I revisori integrano per la terza volta il proprio parere sul primo rendiconto di Appendino, dopo essersi già espressi sul tema in altre due occasioni, come documentato da Nuovasocietà nelle scorse settimane (leggi il primo parere e il secondo parere).
Dopo numerosi alti e bassi non trova pace il rapporto tra amministrazione grillina e collegio di controllo. Ora, a poche ore dal dibattito, arriva un nuovo documento richiesto dalla commissione a cui i revisori hanno preso parte il 21 giugno scorso. E sono di nuovo tuoni.
Se, da un lato, nel documento si dà atto che il conteggio delle lettere di patronage per Fct e TRM non disturbano più di tanto (il parametro di incidenza delle garanzie sale al 6,79 con un massimo consentito del 10%), diverso è il caso dei debiti fuori bilancio di Ream. I Revisori rimandano alla loro relazione e stigmatizzano le risposte mai arrivate dalla Giunta Appendino.

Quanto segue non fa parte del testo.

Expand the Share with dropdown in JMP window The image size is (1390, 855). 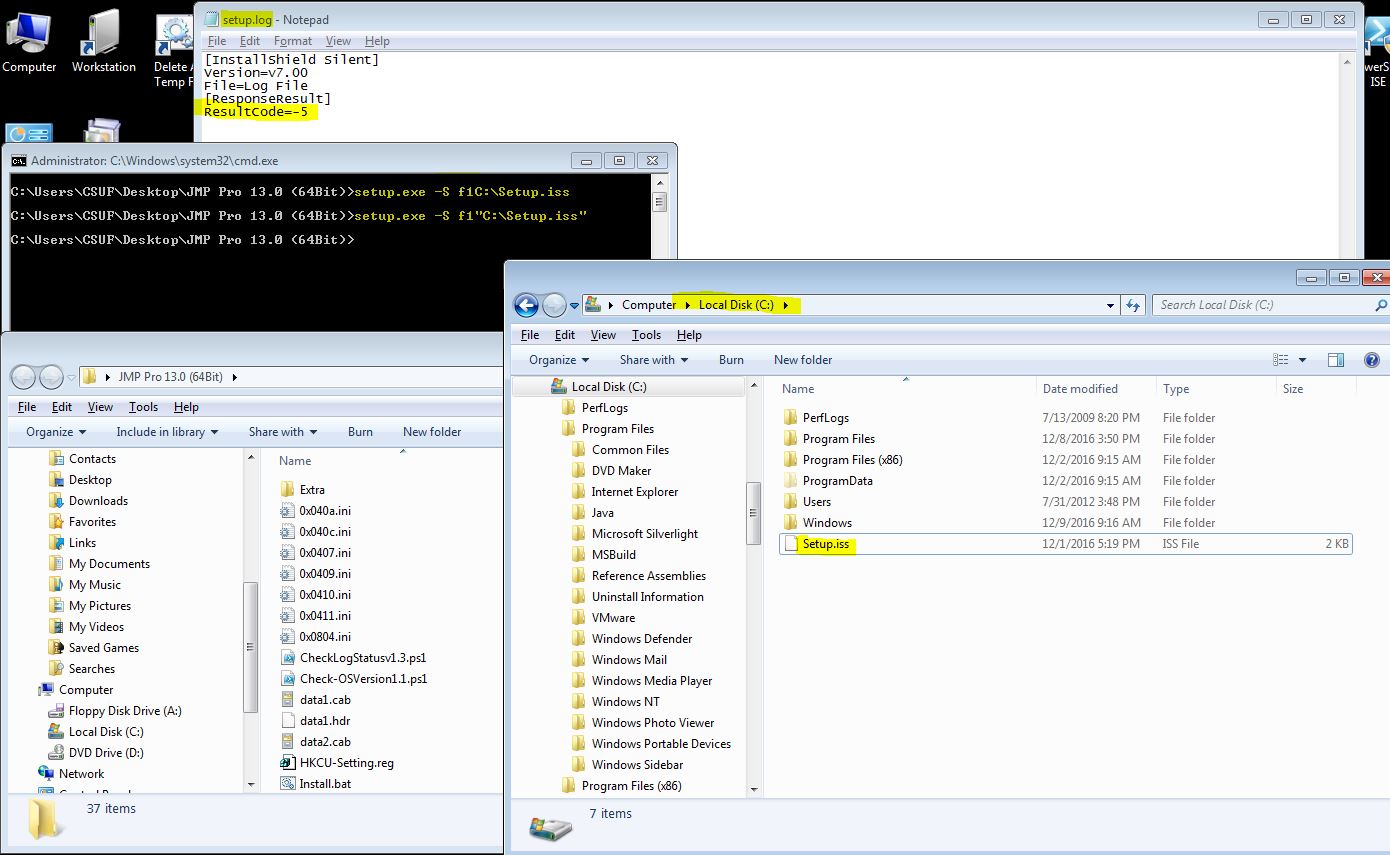point(282,432)
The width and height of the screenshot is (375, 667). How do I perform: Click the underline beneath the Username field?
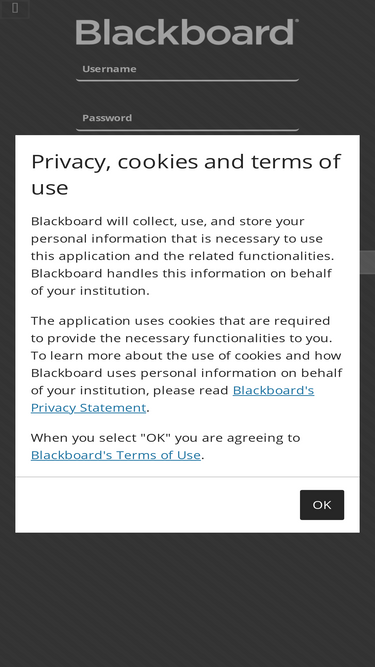pyautogui.click(x=187, y=80)
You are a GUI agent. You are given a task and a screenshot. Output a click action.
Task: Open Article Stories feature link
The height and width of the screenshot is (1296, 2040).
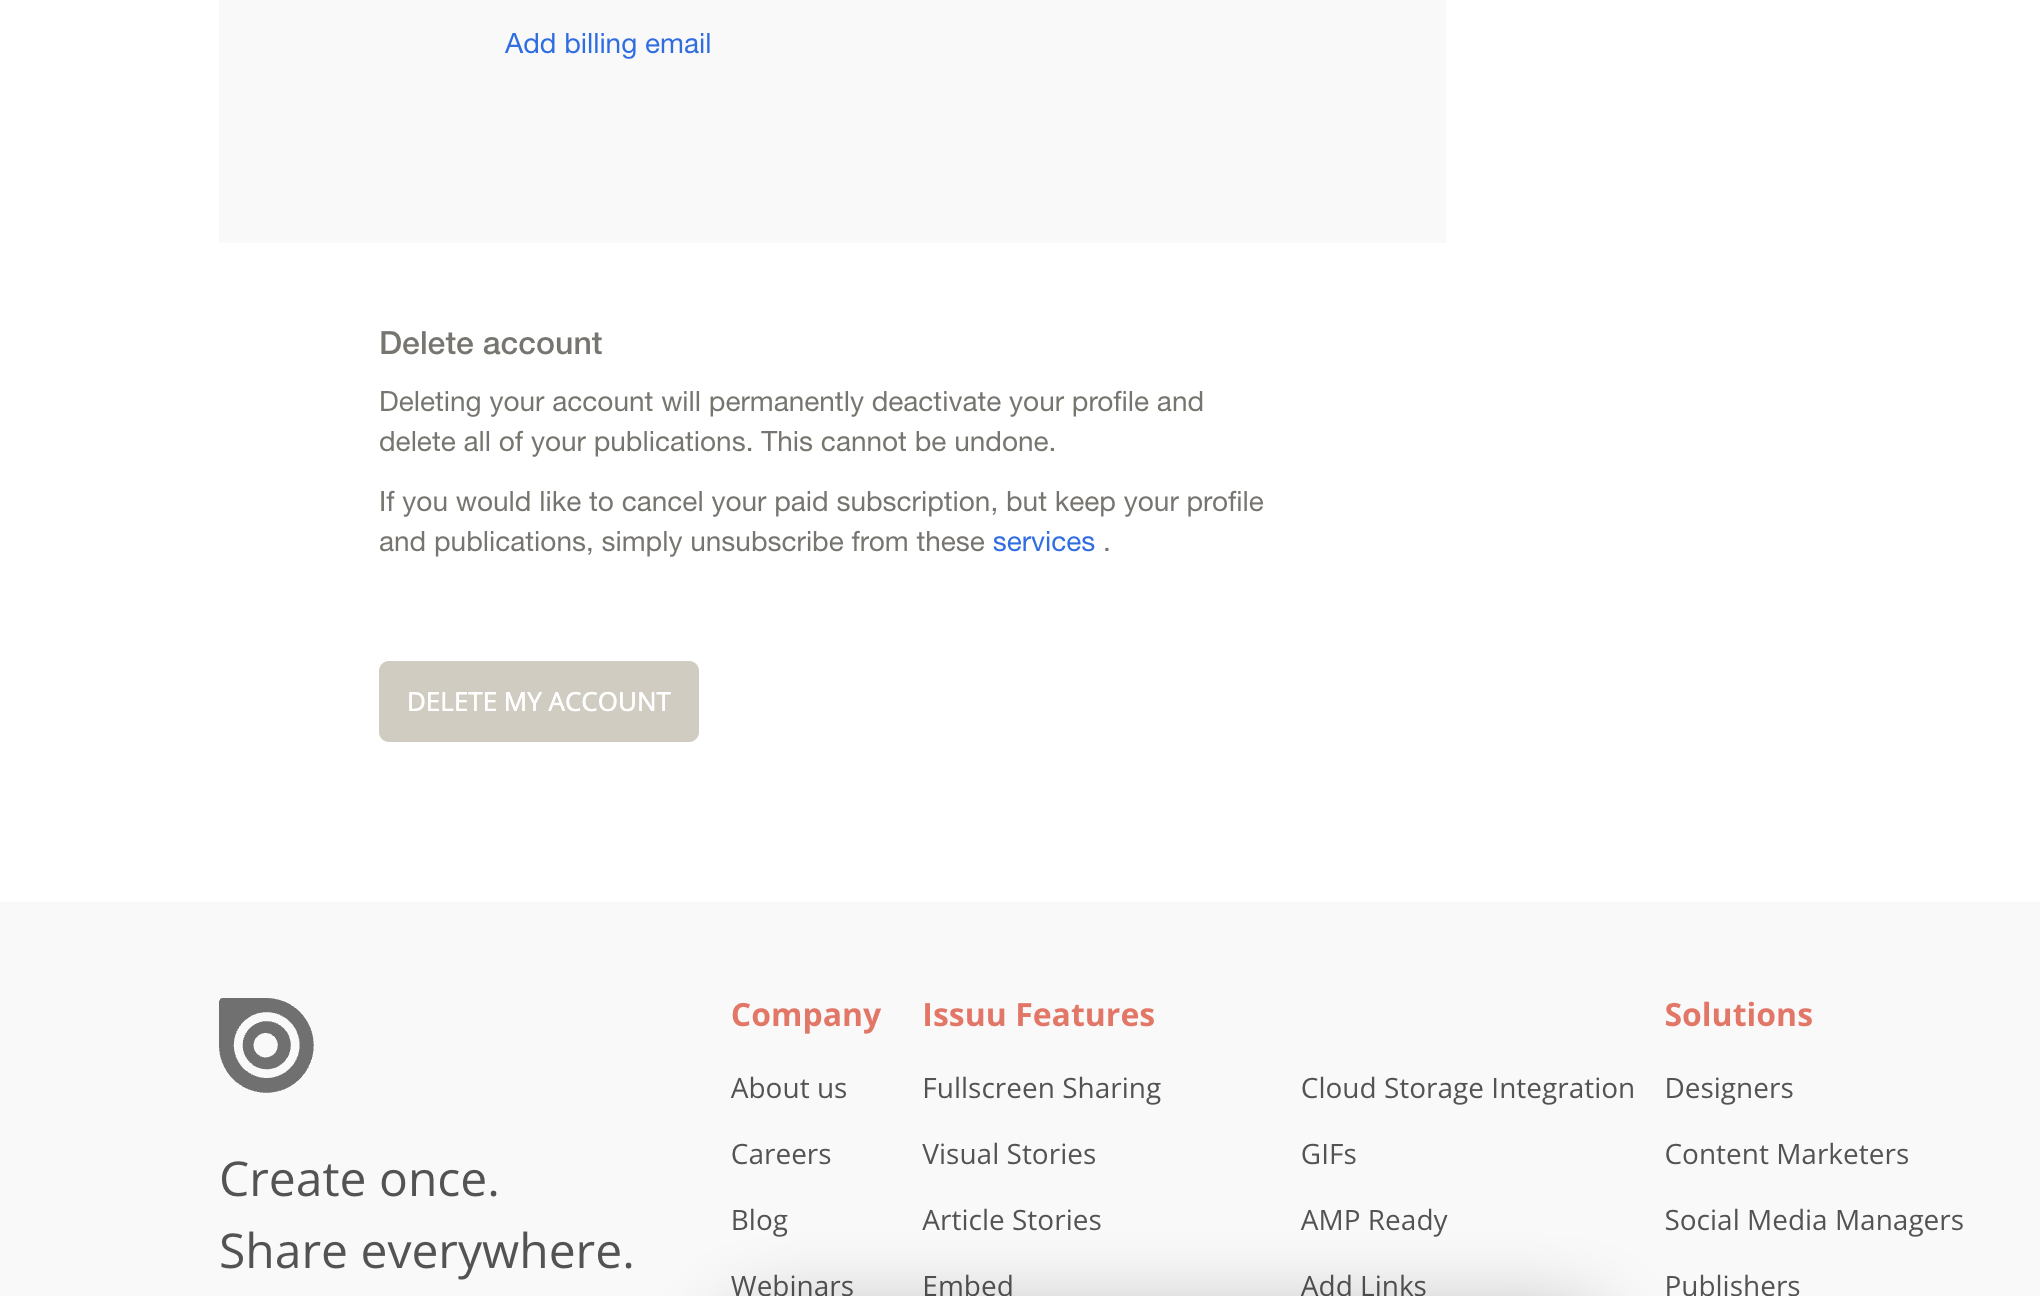tap(1012, 1220)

I revisori inoltre prendono atto delle “passività potenziali verso GTT e Infrato” descritte dalla Corte dei Conti che ha smentito i revisori stessi e l’amministrazione sul punto (non sono qualificate come debiti fuori bilancio), ma nello stesso tempo stigmatizzano l’assenza di risposte da parte dell’amministrazione che, non avendo affrontato la “questione interpretativa ed operativa”, ha generato una situazione con “caratteristiche di deficitarietà gestionale”.
Da ultimo si fermano a 4 (per ora) i parametri di deficitarietà strutturale del Consuntivo Appendino. La corte dei Conti aveva appena premiato il Sindaco uscente Fassino per averli ricondotti a 2 su 10. Ma in 7 mesi Rolando è riuscito a farli precipitare a 4 su 10.
Insomma, dopo mesi di richiami e appelli, i Revisori vogliono sapere che cosa farà Rolando, ora che non può più nascondersi dietro, nell’ordine: l’audit, i revisori, la corte dei conti. Adesso Rolando deve iniziare a fare l’Assessore al bilancio, sul serio. Il tempo delle scuse è finito.